Under the ACA, my family doesn’t qualify for premium tax credits (premium subsidies), so we pay full price for the health insurance plan we bought in the Colorado exchange. Under the American Health Care Act (AHCA; summarized here) unveiled by House Republicans on March 6, we would be eligible for $9,500/year in tax credits.
No such thing as free lunch – or tax credits
And yet I wholeheartedly reject the AHCA. Those tax credits aren’t free; they come at the expense of low-income and older Americans. I want no part in pushing vulnerable populations into poverty and eliminating their access to affordable health care.

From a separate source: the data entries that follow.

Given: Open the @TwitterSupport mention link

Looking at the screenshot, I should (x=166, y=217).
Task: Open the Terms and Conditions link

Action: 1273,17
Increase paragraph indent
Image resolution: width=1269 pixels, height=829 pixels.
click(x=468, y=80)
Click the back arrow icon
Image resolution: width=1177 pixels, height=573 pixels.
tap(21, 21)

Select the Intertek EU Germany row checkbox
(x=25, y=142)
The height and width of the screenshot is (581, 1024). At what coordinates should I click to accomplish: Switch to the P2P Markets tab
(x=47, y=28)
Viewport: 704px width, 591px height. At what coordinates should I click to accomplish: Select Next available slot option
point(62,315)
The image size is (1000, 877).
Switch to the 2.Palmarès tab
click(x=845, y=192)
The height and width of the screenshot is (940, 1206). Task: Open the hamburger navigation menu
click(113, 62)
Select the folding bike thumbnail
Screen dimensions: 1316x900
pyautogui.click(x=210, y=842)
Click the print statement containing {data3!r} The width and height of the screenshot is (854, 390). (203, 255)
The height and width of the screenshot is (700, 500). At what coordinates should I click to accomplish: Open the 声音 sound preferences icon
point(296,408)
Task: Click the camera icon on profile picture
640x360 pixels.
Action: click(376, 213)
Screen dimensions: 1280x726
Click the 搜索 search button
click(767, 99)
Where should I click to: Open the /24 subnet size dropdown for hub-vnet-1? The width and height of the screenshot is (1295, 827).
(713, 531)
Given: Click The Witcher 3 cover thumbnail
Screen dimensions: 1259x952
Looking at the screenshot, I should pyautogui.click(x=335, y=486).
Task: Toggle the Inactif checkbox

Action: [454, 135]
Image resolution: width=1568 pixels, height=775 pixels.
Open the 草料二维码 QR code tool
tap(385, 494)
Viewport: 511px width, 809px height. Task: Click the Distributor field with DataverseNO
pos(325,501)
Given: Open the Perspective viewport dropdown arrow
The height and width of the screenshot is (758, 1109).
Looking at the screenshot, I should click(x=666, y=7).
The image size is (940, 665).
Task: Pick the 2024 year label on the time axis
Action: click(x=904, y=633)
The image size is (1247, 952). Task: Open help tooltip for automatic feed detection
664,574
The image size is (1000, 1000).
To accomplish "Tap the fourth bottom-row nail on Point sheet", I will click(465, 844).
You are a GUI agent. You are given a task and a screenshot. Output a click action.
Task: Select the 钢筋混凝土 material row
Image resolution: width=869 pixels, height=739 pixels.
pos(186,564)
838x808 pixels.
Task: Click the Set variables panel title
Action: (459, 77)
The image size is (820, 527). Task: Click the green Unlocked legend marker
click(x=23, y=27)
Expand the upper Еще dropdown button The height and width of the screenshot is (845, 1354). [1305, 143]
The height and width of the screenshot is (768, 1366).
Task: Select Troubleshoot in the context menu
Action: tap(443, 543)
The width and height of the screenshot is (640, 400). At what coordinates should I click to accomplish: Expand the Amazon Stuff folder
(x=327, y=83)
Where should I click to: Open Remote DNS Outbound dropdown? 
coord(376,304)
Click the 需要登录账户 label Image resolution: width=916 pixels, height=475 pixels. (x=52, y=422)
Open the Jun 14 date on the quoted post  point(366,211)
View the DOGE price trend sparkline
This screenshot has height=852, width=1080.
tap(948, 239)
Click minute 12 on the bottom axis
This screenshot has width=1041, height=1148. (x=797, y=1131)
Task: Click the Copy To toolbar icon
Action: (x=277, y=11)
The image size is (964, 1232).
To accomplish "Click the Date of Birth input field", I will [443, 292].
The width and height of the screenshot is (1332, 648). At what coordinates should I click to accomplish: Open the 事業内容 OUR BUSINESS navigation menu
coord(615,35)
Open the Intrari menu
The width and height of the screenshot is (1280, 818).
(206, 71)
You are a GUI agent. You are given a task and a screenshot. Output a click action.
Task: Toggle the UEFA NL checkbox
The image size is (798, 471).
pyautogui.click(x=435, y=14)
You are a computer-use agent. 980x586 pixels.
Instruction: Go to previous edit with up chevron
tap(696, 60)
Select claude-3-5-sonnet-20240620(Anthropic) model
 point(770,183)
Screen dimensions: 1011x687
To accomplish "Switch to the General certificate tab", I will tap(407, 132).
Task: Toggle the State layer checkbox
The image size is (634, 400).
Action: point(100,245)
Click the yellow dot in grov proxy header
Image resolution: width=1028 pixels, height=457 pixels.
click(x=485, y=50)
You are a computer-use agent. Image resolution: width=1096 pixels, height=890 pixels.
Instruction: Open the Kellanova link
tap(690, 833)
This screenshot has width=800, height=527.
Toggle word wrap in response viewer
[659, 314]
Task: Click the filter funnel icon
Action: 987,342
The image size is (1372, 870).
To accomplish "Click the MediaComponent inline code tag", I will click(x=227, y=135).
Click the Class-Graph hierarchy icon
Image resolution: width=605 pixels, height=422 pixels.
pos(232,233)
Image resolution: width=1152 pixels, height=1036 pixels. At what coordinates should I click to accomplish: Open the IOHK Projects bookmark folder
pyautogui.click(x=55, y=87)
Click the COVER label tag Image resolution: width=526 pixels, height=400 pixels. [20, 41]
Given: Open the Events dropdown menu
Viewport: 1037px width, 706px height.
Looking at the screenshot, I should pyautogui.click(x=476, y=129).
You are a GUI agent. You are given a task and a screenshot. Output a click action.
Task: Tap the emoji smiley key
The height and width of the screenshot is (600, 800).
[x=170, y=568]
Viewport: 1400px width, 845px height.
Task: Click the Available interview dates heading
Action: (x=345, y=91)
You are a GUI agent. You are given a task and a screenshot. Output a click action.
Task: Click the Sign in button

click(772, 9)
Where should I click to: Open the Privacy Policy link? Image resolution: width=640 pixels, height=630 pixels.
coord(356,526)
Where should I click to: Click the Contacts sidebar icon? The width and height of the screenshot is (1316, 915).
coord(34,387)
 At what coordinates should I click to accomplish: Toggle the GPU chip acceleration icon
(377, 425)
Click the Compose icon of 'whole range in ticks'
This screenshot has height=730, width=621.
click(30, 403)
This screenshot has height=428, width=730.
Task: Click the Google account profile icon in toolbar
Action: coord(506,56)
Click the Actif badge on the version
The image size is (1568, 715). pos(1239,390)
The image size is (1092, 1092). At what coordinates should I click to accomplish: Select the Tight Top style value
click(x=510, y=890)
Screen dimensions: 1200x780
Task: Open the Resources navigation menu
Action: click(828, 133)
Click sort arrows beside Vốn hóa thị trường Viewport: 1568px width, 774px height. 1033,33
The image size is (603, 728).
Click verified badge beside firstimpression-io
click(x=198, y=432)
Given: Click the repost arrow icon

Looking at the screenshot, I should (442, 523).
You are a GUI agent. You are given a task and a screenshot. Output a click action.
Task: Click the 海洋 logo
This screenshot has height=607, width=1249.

My family’s income is just a little bit too high to qualify for tax credits under the ACA. Which means we’re doing fine. We’re solidly middle class, although the 2011-model iPhone 4S my husband and I share probably couldn’t be traded in for much in the way of health care. We’ve never had to get food at the food bank, or worry that our kids will go hungry during the summer. We’ve never had to choose between paying the electricity bill or the water bill, but not both.
The ACA doesn’t directly help us, and that’s OK, because we weren’t the people who needed help in the first place. Our family has been indirectly helped by the ACA, in that our health insurance coverage no longer has lifetime or annual limits, and has a lower out-of-pocket exposure than our old plan. If one of us were to become seriously injured or ill, we’d be grateful for those improvements. But we’re not the people who really needed help in terms of health care reform. And therefore, the ACA didn’t channel resources towards helping us.
Robin Hood in reverse
The AHCA would help us, but those new tax credits would be offset by much less help for people who actually do need financial assistance in order to afford health insurance and health care. A 60-year-old living in our hometown, earning $20,000/year, would go from getting nearly $10,000 in tax credits now, to just $4,000 under the AHCA. That doesn’t sit well with me, and if you picture your own low-income elderly neighbors, it probably doesn’t feel right to you either.
To add insult to injury, the lower tax credits for older people would be compounded by the fact that the AHCA would allow insurers to charge older enrollees five times as much as younger enrollees (under ACA rules, older applicants can only be charged three times as much). Their premiums would grow, and their tax credits would shrink. This explanation from this fellow and his friend, Charlie, is spot on.
— AARP Advocates (@AARPadvocates) March 6, 2017
ACA’s subsidies are targeted: big difference
The ACA provides bigger subsidies in areas where premiums are higher, and it also provides bigger subsidies for people with lower incomes. (Current subsidies are a lot larger in Vermont than they are in New Mexico, and a single person earning $20,000/year gets a lot more in subsidies than a single person earning $46,000/year.) While these measures make administration of the ACA’s subsidies cumbersome, it channels them to where they’re needed the most.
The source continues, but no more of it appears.